# New tapatalk



## Cal3bCart3r (Mar 5, 2012)

Idk how many of u have tapatalk on iphone but i updated it tonight and it has a new UI and tapatalk is now free :/ after i paid $2 for it !! What do u guys think of the change?


----------



## brutemike (Mar 23, 2010)

Thats what I use all the time. I got a bad back so cant sit at the desktop. I was going to get the new tapatalk4 upgrade but it said wont work on my phone. Whats ui mean?:what:


----------



## blue beast (Feb 16, 2010)

I dont like it.. Its all white and has no background color choices. That u have found yet. 

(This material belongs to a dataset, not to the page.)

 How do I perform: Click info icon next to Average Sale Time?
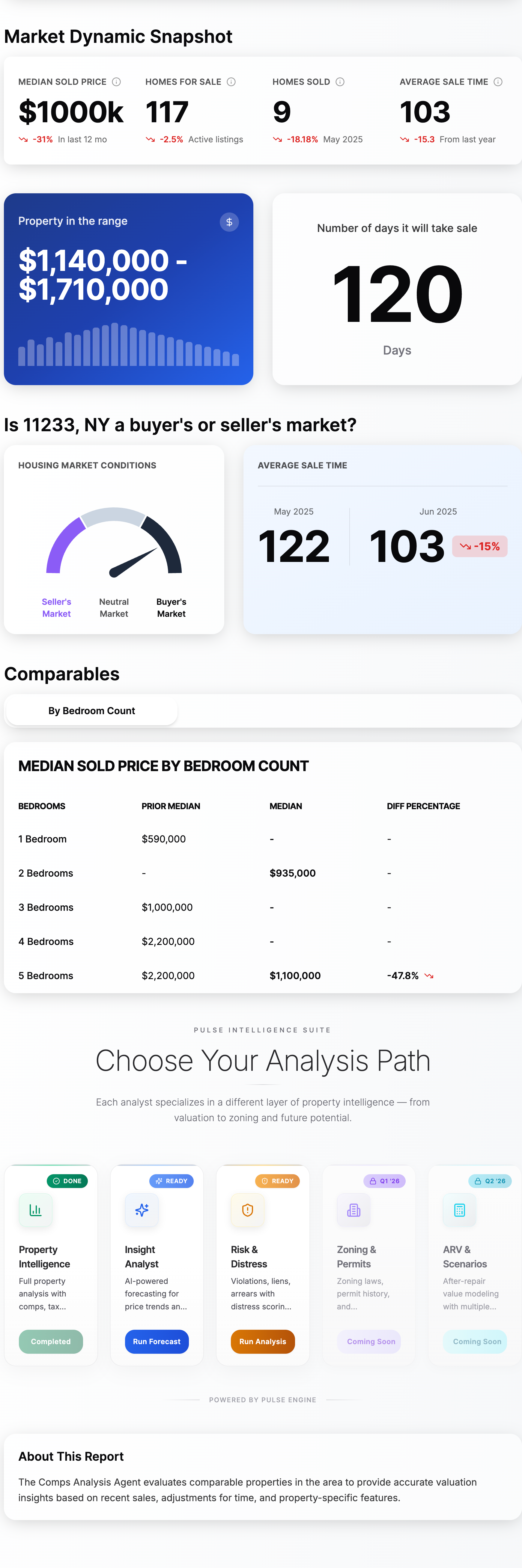498,82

-Sent from my iPhone using Tapatalk-


----------



## kirkland (Oct 24, 2012)

It's def gonna take some getting use to


----------



## speedman (Nov 3, 2010)

I hate that it's free now, I payed $2 bucks for an app that's going to be free couple months down the road don't make sense. And we can't go through the forum like before. I should of never updated it.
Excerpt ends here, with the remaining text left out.